=== Materials provided ===
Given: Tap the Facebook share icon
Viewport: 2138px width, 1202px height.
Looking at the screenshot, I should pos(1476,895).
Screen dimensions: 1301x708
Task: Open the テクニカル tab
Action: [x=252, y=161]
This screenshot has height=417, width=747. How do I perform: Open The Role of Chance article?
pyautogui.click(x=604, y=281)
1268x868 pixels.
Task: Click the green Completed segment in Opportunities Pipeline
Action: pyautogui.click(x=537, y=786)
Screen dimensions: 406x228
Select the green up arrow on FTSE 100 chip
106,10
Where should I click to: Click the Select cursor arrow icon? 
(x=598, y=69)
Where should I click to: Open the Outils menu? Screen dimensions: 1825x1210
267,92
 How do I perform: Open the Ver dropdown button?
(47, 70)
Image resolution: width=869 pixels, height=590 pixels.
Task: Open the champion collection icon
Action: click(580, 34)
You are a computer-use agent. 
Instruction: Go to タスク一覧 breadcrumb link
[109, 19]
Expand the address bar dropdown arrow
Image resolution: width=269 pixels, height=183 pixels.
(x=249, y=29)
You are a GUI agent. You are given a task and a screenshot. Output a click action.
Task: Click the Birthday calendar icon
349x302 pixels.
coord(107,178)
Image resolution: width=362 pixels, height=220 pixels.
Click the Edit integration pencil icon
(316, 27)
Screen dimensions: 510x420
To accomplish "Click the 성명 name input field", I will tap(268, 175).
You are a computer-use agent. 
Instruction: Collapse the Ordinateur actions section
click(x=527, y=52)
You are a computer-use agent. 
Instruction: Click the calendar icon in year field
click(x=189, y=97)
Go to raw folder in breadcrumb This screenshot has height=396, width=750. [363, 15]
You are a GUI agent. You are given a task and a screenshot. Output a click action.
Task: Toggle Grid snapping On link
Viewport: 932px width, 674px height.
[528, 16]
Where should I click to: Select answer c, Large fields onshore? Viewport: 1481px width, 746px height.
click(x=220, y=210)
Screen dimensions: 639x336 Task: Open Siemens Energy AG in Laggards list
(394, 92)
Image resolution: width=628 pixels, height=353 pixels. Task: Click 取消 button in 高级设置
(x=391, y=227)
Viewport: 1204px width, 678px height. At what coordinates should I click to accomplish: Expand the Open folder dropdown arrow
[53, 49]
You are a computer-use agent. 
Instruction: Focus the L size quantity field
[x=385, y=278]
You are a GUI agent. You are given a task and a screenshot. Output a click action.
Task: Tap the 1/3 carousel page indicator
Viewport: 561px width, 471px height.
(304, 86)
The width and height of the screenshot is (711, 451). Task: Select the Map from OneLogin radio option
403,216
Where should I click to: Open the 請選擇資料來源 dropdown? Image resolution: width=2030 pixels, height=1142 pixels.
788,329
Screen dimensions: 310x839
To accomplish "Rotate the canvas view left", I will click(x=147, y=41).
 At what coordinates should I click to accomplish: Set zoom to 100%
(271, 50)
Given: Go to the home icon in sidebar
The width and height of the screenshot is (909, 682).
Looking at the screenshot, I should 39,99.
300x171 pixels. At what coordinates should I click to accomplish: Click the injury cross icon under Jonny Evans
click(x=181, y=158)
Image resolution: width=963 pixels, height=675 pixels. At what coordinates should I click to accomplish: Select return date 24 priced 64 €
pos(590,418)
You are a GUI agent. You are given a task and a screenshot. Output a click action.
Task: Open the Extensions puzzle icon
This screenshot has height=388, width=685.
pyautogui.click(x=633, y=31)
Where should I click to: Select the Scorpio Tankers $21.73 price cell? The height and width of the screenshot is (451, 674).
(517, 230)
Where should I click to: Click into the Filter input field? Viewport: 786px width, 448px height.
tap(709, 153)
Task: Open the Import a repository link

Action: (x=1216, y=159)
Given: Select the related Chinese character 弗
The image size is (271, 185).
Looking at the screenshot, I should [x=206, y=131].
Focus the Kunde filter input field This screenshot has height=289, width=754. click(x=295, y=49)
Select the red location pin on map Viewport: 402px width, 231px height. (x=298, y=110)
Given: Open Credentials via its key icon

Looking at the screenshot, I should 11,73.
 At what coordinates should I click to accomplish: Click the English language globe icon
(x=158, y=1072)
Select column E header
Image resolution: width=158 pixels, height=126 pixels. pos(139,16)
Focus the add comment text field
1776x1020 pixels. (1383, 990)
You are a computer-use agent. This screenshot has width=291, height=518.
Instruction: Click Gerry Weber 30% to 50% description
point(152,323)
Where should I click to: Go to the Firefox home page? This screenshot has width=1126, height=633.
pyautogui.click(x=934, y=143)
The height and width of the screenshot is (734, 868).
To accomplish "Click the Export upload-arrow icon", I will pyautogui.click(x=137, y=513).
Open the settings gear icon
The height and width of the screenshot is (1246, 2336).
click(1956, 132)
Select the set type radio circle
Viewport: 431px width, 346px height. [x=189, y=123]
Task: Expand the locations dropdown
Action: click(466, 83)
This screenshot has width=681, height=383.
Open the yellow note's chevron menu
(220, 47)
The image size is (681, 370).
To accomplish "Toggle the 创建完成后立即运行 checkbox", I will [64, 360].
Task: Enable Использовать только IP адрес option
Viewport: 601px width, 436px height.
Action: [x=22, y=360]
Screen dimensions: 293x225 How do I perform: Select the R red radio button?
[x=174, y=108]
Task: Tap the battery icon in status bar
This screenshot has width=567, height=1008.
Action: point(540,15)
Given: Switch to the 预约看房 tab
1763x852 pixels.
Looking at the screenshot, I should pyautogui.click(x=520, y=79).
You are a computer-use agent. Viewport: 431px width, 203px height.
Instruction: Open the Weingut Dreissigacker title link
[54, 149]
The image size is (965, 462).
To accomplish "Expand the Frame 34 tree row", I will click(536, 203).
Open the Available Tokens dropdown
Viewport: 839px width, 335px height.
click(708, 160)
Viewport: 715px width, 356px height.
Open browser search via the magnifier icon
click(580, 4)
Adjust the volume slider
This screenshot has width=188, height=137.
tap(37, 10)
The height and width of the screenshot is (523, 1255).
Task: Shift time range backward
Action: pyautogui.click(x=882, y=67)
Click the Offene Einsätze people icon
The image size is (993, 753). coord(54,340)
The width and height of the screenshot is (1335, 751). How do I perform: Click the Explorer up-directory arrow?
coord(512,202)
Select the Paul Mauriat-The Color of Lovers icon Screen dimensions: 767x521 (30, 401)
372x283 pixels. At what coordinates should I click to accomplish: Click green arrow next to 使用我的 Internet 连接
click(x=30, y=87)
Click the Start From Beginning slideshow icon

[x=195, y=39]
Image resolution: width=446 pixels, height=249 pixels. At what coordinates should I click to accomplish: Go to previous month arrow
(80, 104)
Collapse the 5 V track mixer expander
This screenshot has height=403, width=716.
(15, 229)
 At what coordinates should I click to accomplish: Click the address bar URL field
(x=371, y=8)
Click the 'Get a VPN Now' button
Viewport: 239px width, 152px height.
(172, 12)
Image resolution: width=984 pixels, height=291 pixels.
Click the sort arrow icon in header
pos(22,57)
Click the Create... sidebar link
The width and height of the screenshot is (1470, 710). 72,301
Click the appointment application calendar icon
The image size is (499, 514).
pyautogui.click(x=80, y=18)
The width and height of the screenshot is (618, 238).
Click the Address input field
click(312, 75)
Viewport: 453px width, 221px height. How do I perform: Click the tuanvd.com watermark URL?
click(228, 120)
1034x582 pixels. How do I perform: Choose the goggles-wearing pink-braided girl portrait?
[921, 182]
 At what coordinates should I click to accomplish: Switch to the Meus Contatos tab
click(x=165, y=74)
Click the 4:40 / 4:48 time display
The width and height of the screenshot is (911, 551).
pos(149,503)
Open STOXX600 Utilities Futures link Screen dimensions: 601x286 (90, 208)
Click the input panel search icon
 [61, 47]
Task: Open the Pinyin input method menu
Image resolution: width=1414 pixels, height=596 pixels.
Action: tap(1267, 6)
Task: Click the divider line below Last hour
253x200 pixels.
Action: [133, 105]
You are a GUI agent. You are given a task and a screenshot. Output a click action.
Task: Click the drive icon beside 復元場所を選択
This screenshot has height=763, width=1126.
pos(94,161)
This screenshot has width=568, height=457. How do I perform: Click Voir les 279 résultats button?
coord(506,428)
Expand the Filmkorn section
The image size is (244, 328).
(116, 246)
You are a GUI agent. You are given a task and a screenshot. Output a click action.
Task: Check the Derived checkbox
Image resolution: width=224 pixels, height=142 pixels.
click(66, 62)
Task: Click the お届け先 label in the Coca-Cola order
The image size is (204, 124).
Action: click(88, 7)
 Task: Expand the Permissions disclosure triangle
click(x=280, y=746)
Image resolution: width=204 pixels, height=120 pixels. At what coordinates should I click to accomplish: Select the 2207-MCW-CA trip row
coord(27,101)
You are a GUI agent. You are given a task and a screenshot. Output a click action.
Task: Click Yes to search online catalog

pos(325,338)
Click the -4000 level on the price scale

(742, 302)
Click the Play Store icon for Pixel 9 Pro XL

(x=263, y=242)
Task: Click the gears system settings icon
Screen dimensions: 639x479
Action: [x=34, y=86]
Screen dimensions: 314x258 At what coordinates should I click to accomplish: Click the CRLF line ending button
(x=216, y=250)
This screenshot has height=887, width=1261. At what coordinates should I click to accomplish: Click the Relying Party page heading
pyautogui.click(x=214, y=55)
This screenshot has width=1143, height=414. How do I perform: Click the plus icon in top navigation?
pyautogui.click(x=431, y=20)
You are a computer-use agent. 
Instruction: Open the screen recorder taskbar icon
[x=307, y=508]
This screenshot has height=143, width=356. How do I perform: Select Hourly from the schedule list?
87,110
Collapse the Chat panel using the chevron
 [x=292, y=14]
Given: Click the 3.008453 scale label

=== Given problem ===
Quote verbatim the rows that begin with the line containing "At what coordinates should I click to accomplish: Switch" and end with the line containing "[x=307, y=508]", both of those lines included.

=== Problem solution ===
 At what coordinates should I click to accomplish: Switch to the Meus Contatos tab
click(x=165, y=74)
Click the 4:40 / 4:48 time display
The width and height of the screenshot is (911, 551).
pos(149,503)
Open STOXX600 Utilities Futures link Screen dimensions: 601x286 (90, 208)
Click the input panel search icon
 [61, 47]
Task: Open the Pinyin input method menu
Image resolution: width=1414 pixels, height=596 pixels.
Action: tap(1267, 6)
Task: Click the divider line below Last hour
253x200 pixels.
Action: [133, 105]
You are a GUI agent. You are given a task and a screenshot. Output a click action.
Task: Click the drive icon beside 復元場所を選択
This screenshot has height=763, width=1126.
pos(94,161)
This screenshot has width=568, height=457. How do I perform: Click Voir les 279 résultats button?
coord(506,428)
Expand the Filmkorn section
The image size is (244, 328).
(116, 246)
You are a GUI agent. You are given a task and a screenshot. Output a click action.
Task: Check the Derived checkbox
Image resolution: width=224 pixels, height=142 pixels.
click(66, 62)
Task: Click the お届け先 label in the Coca-Cola order
The image size is (204, 124).
Action: click(88, 7)
 Task: Expand the Permissions disclosure triangle
click(x=280, y=746)
Image resolution: width=204 pixels, height=120 pixels. At what coordinates should I click to accomplish: Select the 2207-MCW-CA trip row
coord(27,101)
You are a GUI agent. You are given a task and a screenshot. Output a click action.
Task: Click Yes to search online catalog

pos(325,338)
Click the -4000 level on the price scale

(742, 302)
Click the Play Store icon for Pixel 9 Pro XL

(x=263, y=242)
Task: Click the gears system settings icon
Screen dimensions: 639x479
Action: [x=34, y=86]
Screen dimensions: 314x258 At what coordinates should I click to accomplish: Click the CRLF line ending button
(x=216, y=250)
This screenshot has height=887, width=1261. At what coordinates should I click to accomplish: Click the Relying Party page heading
pyautogui.click(x=214, y=55)
This screenshot has width=1143, height=414. How do I perform: Click the plus icon in top navigation?
pyautogui.click(x=431, y=20)
You are a computer-use agent. 
Instruction: Open the screen recorder taskbar icon
[x=307, y=508]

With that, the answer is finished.